Comparative Island Archaeologies

Comparative Island Archaeologies
Author :
Publisher : British Archaeological Reports Limited
Total Pages : 217
Release :
ISBN-10 : 1407303139
ISBN-13 : 9781407303130
Rating : 4/5 (39 Downloads)

Synopsis Comparative Island Archaeologies by : James Conolly

"The four themes of seafaring and voyaging, colonization and abandonment, human ecology, and social interaction are explored in detail in the papers in this volume using data from the Pacific, the Caribbean, the North Sea and the Mediterranean. These papers, both individually and collectively, demonstrate why island archaeology remains a vibrant and relevant part of archaeological discourse. Clearly, islands are neither peripheral nor isolates in the context of their diverse histories, nor are they peripheral in the context of their contribution to archaeological thought."--Publisher's web site.

Voyages of Discovery

Voyages of Discovery
Author :
Publisher : Praeger
Total Pages : 338
Release :
ISBN-10 : UOM:39015060071977
ISBN-13 :
Rating : 4/5 (77 Downloads)

Synopsis Voyages of Discovery by : Scott M. Fitzpatrick

Voyages of Discovery is the first major synthesis of island archaeological research worldwide. The work brings together experts in the field who are concerned with analyzing islands and island societies from a variety of different archaeological and anthropological perspectives. Major topics include interaction spheres, exchange, human impacts, and theoretical models. Over the past few decades there has been an increased interest in the archaeology of islands. Archaeological approaches to studying islands and island societies have often mirrored those of biologists because islands are relatively isolated, contain unique species or remnant populations, have an impoverished terrestrial ecology, provide opportunities to investigate the effects of animals (e.g., humans) on ecosystems, lend themselves to manipulative experiments, and have implications for helping us understand environmental and social changes on a global level from a microcosmic view. Although islands can be considered somewhat unique compared to mainland environments, environmental and cultural factors played important roles in how islands and islanders developed over time. The field of island archaeology contributes to understanding the fluid boundaries (both physical and mental) that existed for islanders prehistorically and how they adapted to their island world. This book explores a wide range of issues including the impacts humans have had on island ecosystems, the intentional movement of goods, resources, and animals across vast distances, and ways in which archaeologists analyze islands and island societies methodologically and theoretically.

Mediterranean Voyages

Mediterranean Voyages
Author :
Publisher : Routledge
Total Pages : 325
Release :
ISBN-10 : 9781315424767
ISBN-13 : 1315424762
Rating : 4/5 (67 Downloads)

Synopsis Mediterranean Voyages by : Helen Dawson

This volume advances theoretical discussions of island archaeology by offering a comparative study of the archaeology of colonisation, abandonment, and resettlement of the Mediterranean islands in prehistory.
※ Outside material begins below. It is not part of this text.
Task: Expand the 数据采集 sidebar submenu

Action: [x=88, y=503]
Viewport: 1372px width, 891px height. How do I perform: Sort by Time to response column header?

The Oxford Handbook of Prehistoric Oceania

The Oxford Handbook of Prehistoric Oceania
Author :
Publisher : Oxford University Press
Total Pages : 529
Release :
ISBN-10 : 9780199925070
ISBN-13 : 0199925070
Rating : 4/5 (70 Downloads)

Synopsis The Oxford Handbook of Prehistoric Oceania by : Ethan E. Cochrane

"The Oxford Handbook of Prehistoric Oceania presents the archaeology, linguistics, environment and human biology of Melanesia, Micronesia, and Polynesia. First colonized 50,000 years ago, Oceania witnessed the independent invention of agriculture, the construction of Easter Island's statues, and the development of the word's last archaic states."--Provided by publisher.